*EXERCISE INSTRUCTIONS*. Return all of the entries below exactly as they are given.
::: RECORDS PROVIDED :::
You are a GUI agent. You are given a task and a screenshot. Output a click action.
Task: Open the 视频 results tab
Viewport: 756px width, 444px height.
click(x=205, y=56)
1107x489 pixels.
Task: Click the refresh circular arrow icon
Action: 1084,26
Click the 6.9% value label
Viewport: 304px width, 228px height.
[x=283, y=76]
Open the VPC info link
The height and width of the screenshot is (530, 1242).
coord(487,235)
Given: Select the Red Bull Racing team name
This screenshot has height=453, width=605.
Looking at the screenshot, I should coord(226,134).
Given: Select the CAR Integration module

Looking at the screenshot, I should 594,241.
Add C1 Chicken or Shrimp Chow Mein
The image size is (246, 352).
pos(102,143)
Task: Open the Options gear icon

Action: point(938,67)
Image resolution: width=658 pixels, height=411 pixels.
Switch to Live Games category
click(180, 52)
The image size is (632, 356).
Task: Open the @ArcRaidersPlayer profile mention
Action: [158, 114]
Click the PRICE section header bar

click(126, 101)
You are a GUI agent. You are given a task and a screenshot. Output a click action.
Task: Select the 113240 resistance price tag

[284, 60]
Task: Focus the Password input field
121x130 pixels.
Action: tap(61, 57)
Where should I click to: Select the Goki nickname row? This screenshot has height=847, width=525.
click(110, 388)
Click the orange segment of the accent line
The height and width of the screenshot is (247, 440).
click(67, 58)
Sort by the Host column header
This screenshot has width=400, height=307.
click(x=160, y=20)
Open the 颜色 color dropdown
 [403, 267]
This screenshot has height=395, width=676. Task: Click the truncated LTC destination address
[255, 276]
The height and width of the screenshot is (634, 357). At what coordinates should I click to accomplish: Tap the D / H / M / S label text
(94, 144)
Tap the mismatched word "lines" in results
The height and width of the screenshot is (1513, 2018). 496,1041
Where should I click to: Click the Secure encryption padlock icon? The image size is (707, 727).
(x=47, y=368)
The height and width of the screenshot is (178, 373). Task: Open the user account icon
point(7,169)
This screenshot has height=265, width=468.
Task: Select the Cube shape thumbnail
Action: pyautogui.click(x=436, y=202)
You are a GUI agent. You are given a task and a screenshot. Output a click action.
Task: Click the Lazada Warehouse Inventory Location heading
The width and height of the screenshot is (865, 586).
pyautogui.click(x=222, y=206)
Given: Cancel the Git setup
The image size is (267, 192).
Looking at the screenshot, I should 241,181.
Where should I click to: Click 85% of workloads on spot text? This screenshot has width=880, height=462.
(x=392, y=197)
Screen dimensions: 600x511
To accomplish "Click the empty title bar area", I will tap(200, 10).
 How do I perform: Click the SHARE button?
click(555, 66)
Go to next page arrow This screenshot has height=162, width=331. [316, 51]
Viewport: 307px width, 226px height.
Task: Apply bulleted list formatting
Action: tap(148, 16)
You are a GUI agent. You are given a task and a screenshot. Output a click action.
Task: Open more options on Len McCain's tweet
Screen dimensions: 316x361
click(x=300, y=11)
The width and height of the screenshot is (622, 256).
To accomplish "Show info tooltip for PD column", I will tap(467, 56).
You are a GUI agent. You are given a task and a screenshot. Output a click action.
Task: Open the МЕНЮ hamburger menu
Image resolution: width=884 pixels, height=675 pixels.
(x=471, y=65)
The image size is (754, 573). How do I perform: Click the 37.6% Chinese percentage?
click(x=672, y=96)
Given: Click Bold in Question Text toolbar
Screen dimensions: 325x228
:::
*SOLUTION TO THIS EXERCISE*.
You are a GUI agent. You are given a task and a screenshot. Output a click action.
Task: Open the 视频 results tab
Viewport: 756px width, 444px height.
click(x=205, y=56)
1107x489 pixels.
Task: Click the refresh circular arrow icon
Action: 1084,26
Click the 6.9% value label
Viewport: 304px width, 228px height.
[x=283, y=76]
Open the VPC info link
The height and width of the screenshot is (530, 1242).
coord(487,235)
Given: Select the Red Bull Racing team name
This screenshot has height=453, width=605.
Looking at the screenshot, I should coord(226,134).
Given: Select the CAR Integration module

Looking at the screenshot, I should 594,241.
Add C1 Chicken or Shrimp Chow Mein
The image size is (246, 352).
pos(102,143)
Task: Open the Options gear icon

Action: point(938,67)
Image resolution: width=658 pixels, height=411 pixels.
Switch to Live Games category
click(180, 52)
The image size is (632, 356).
Task: Open the @ArcRaidersPlayer profile mention
Action: [158, 114]
Click the PRICE section header bar

click(126, 101)
You are a GUI agent. You are given a task and a screenshot. Output a click action.
Task: Select the 113240 resistance price tag

[284, 60]
Task: Focus the Password input field
121x130 pixels.
Action: tap(61, 57)
Where should I click to: Select the Goki nickname row? This screenshot has height=847, width=525.
click(110, 388)
Click the orange segment of the accent line
The height and width of the screenshot is (247, 440).
click(67, 58)
Sort by the Host column header
This screenshot has width=400, height=307.
click(x=160, y=20)
Open the 颜色 color dropdown
 [403, 267]
This screenshot has height=395, width=676. Task: Click the truncated LTC destination address
[255, 276]
The height and width of the screenshot is (634, 357). At what coordinates should I click to accomplish: Tap the D / H / M / S label text
(94, 144)
Tap the mismatched word "lines" in results
The height and width of the screenshot is (1513, 2018). 496,1041
Where should I click to: Click the Secure encryption padlock icon? The image size is (707, 727).
(x=47, y=368)
The height and width of the screenshot is (178, 373). Task: Open the user account icon
point(7,169)
This screenshot has height=265, width=468.
Task: Select the Cube shape thumbnail
Action: pyautogui.click(x=436, y=202)
You are a GUI agent. You are given a task and a screenshot. Output a click action.
Task: Click the Lazada Warehouse Inventory Location heading
The width and height of the screenshot is (865, 586).
pyautogui.click(x=222, y=206)
Given: Cancel the Git setup
The image size is (267, 192).
Looking at the screenshot, I should 241,181.
Where should I click to: Click 85% of workloads on spot text? This screenshot has width=880, height=462.
(x=392, y=197)
Screen dimensions: 600x511
To accomplish "Click the empty title bar area", I will tap(200, 10).
 How do I perform: Click the SHARE button?
click(555, 66)
Go to next page arrow This screenshot has height=162, width=331. [316, 51]
Viewport: 307px width, 226px height.
Task: Apply bulleted list formatting
Action: tap(148, 16)
You are a GUI agent. You are given a task and a screenshot. Output a click action.
Task: Open more options on Len McCain's tweet
Screen dimensions: 316x361
click(x=300, y=11)
The width and height of the screenshot is (622, 256).
To accomplish "Show info tooltip for PD column", I will tap(467, 56).
You are a GUI agent. You are given a task and a screenshot. Output a click action.
Task: Open the МЕНЮ hamburger menu
Image resolution: width=884 pixels, height=675 pixels.
(x=471, y=65)
The image size is (754, 573). How do I perform: Click the 37.6% Chinese percentage?
click(x=672, y=96)
Given: Click Bold in Question Text toolbar
Screen dimensions: 325x228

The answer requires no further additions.